“Well, she’s a tiresome creature, and there’s no gettin’ away from that,” conceded Clara. “But you shouldn’t tease her, Eugene, when you know it upsets her. I daresay she’s got a lot more to put up with than any of us realise. She’s worried too about Clay’s havin’ to come home, which isn’t what she wants. You leave her alone!”
“If she doesn’t want Clay to come home I can even sympathise with her,” replied Eugene. “Though I should hardly have expected Faith to show such good taste, I must say.”
“Now, that’s enough!” said Clara severely. “The doctor’s been here, and he says your father can’t go on like this.”
“He’s been doing it for a good many years,” said Eugene, selecting a fat Egyptian cigarette from his case, and lighting it.
Clara rubbed her nose. “Well, that’s what I say, but I’m sure I don’t know what’s got into the man, for I never knew him quite so wild as he is this year.

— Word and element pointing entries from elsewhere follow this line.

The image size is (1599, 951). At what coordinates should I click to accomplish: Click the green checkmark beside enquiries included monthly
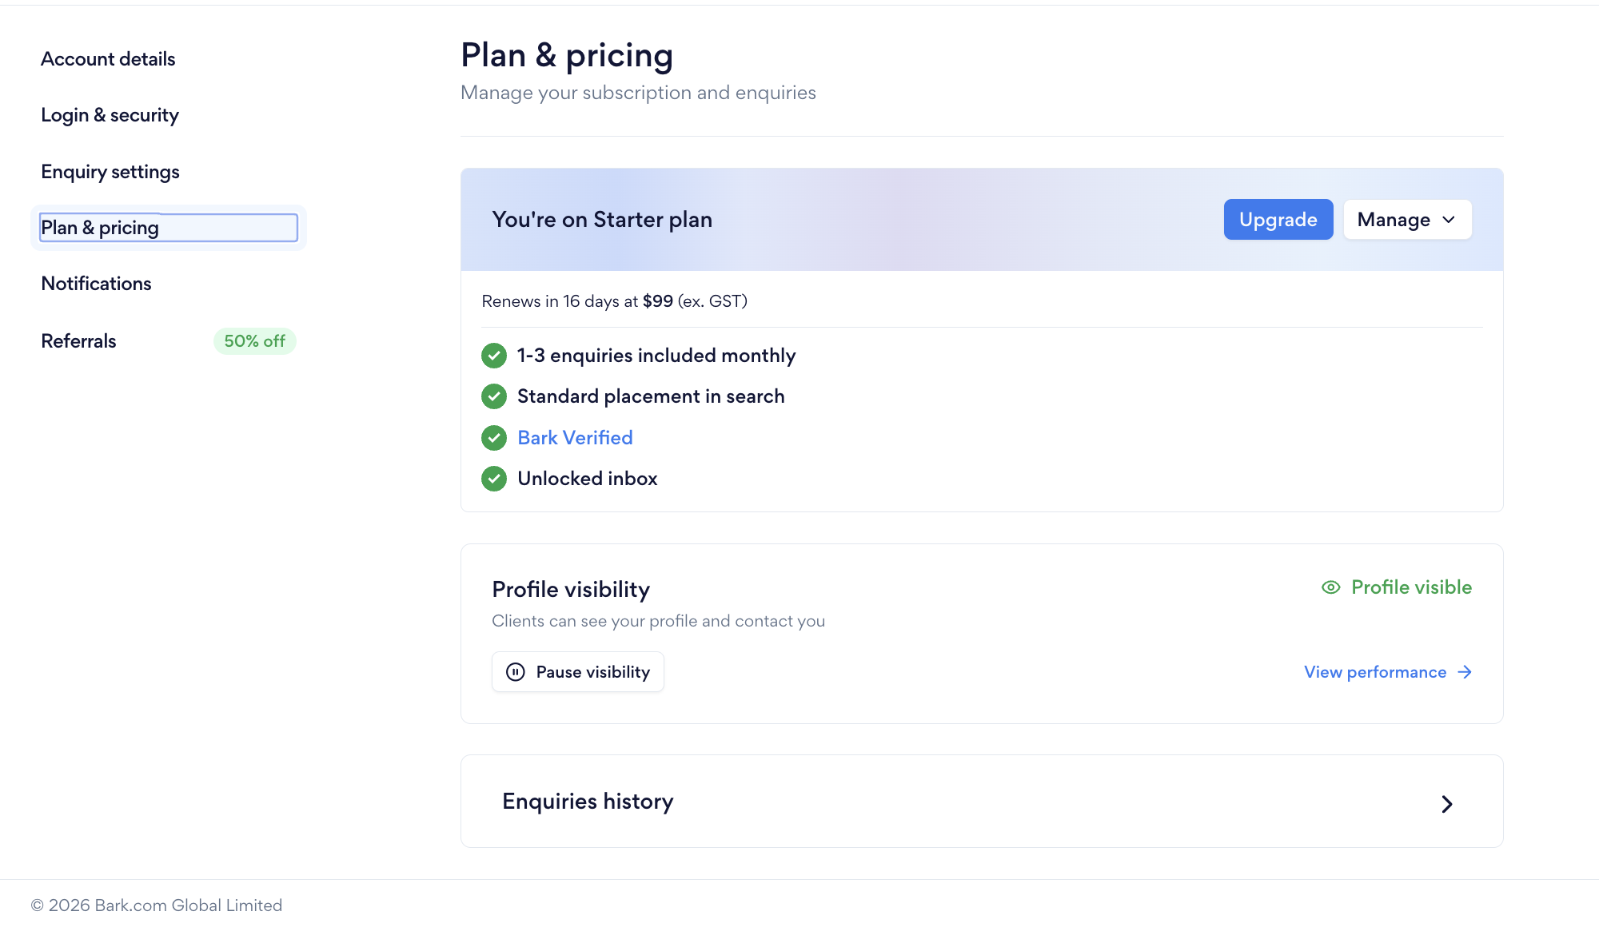pos(494,356)
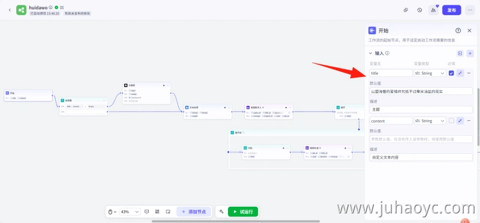Open the collaborators icon near 发布
Screen dimensions: 480x223
[x=433, y=10]
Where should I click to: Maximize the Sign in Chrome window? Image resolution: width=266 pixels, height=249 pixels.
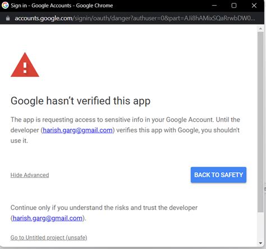point(234,6)
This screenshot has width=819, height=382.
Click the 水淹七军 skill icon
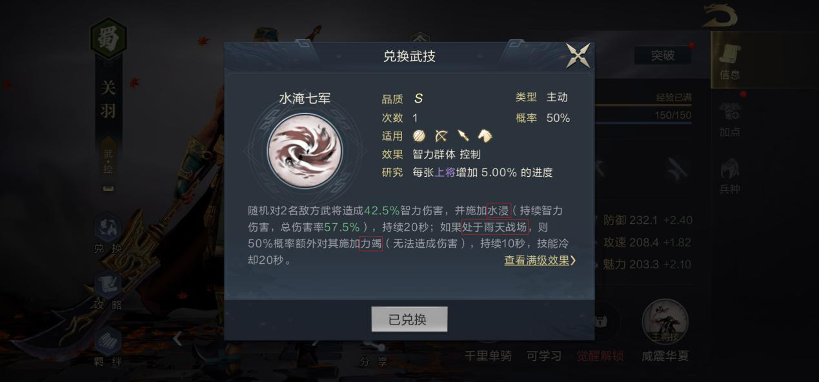[305, 152]
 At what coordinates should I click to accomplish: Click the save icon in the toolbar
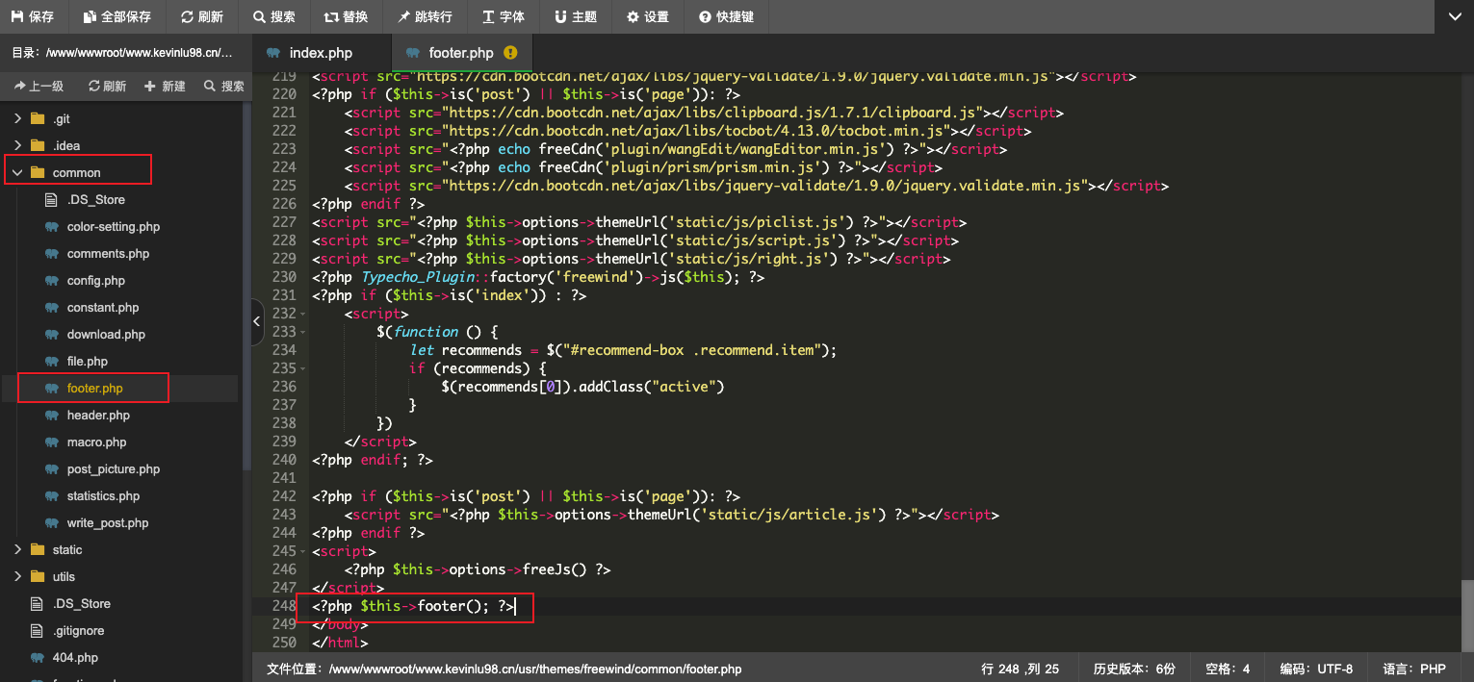tap(17, 17)
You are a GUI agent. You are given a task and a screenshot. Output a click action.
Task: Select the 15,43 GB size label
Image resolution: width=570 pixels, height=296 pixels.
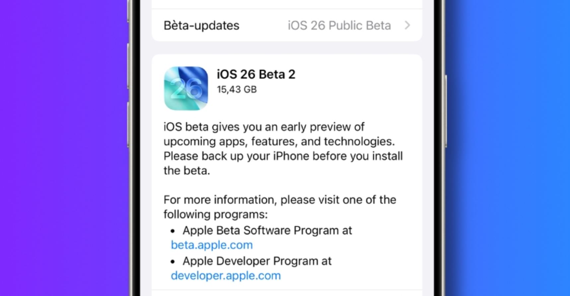(237, 89)
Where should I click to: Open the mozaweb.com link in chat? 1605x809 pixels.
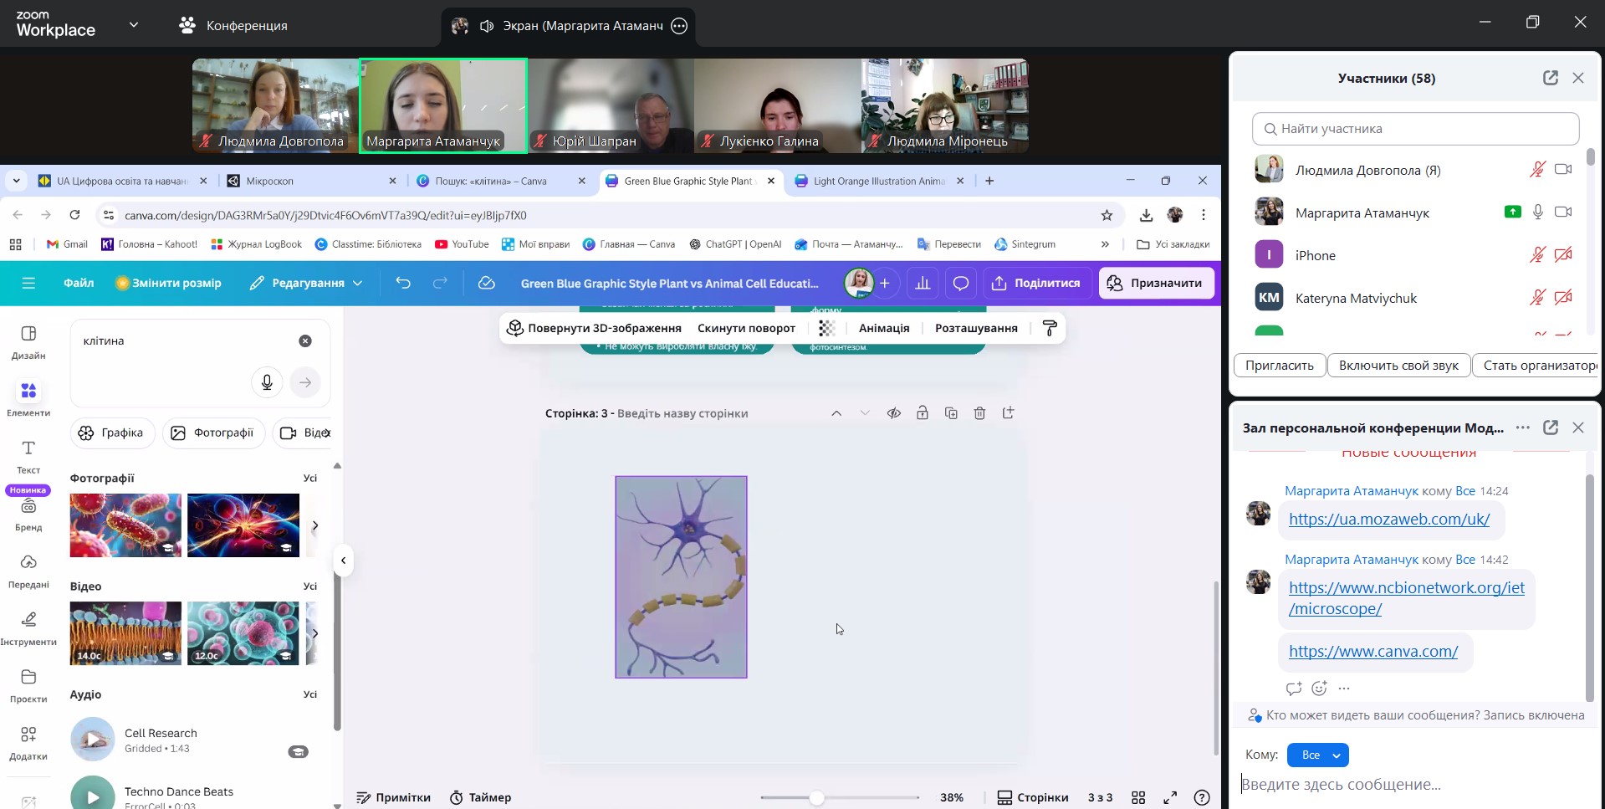1388,520
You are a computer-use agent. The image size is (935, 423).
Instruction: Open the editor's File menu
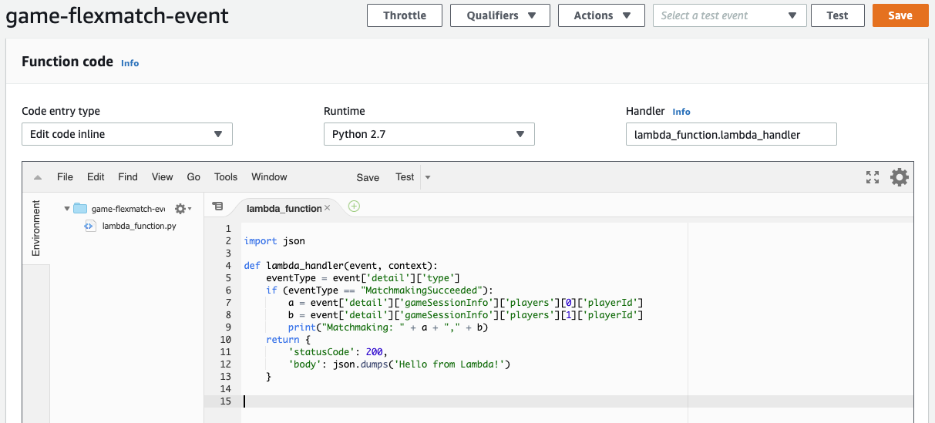(x=65, y=177)
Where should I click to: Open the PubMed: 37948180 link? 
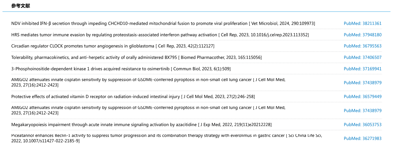point(363,35)
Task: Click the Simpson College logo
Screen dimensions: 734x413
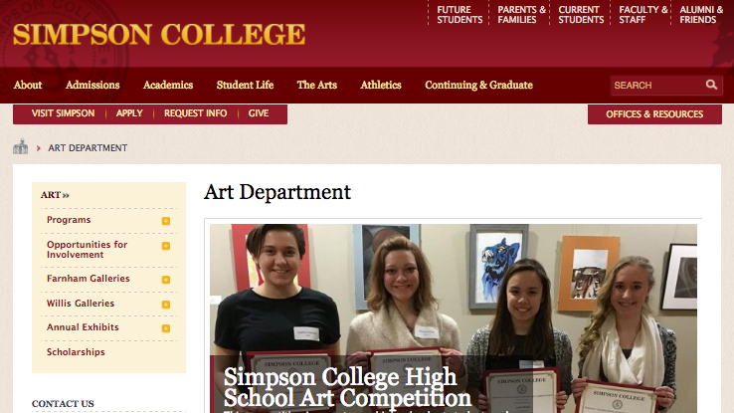Action: pos(159,34)
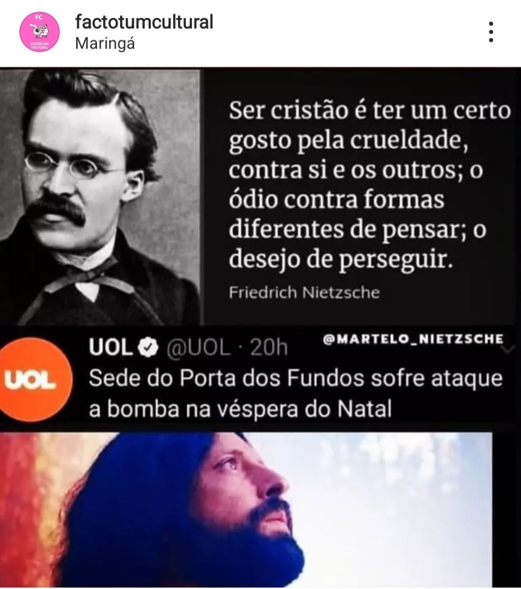Screen dimensions: 521x589
Task: Click the Friedrich Nietzsche attribution text
Action: pyautogui.click(x=304, y=292)
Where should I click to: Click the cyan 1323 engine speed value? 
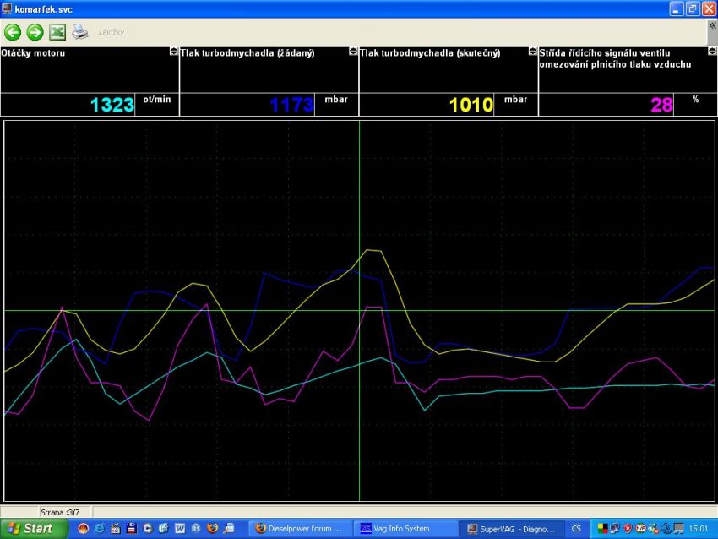point(112,105)
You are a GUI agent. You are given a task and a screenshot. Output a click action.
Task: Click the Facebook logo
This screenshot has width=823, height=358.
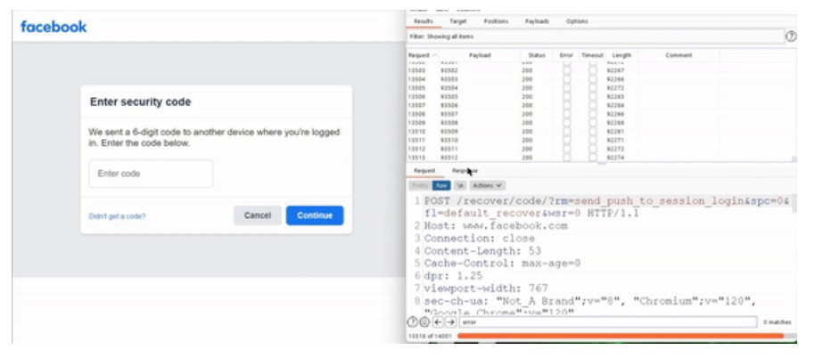(53, 27)
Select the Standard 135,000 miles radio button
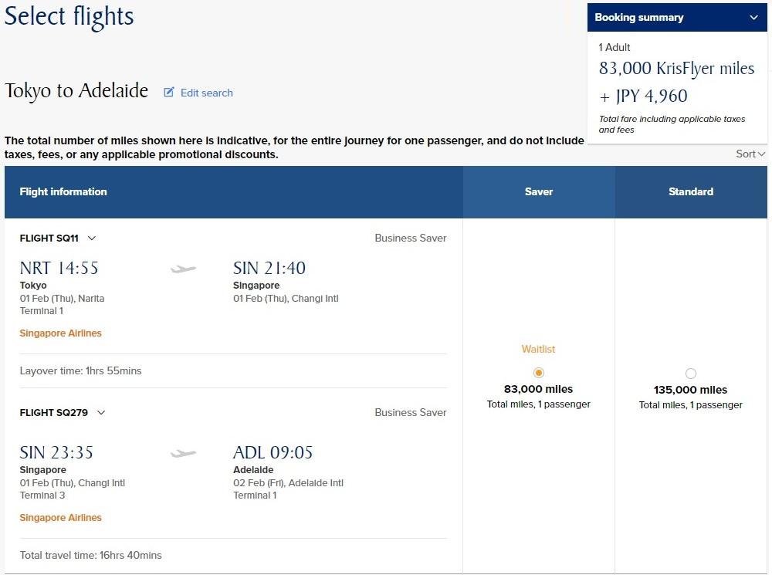 point(691,373)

He’s goin’ on as though someone had wound him up, and he couldn’t stop.”
“Yes, I thought he seemed distinctly above himself,” said Eugene, with detached interest. “Perhaps he’ll have a stroke, or something. That ought to please a good many of our number.”
Clara ignored this rider. “If this story you’ve got hold of about Bart is true, he’ll very likely burst a bloodvessel,” she said. “I don’t like it at all, Eugene, and that’s the truth.”
“Personally, I feel that Loveday is just the sort of wife to suit Bart down to the ground,” replied Eugene, blowing smoke-rings, and lazily watching them float upwards. “Not, of course, that the rest of the family is likely to see it in that light. You’re all so hidebound.”
“Now, don’t you go backin’ him up!” Clara begged him. “There’ll be trouble enough without you addin’ to it. I never liked that gal.”
As Eugene showed no disposition to continue the discussion, she relapsed into silence. That she was unusually disturbed, however, was seen by her working nearly an inch of her crochet-pattern wrong, a thing no one had known her to do before.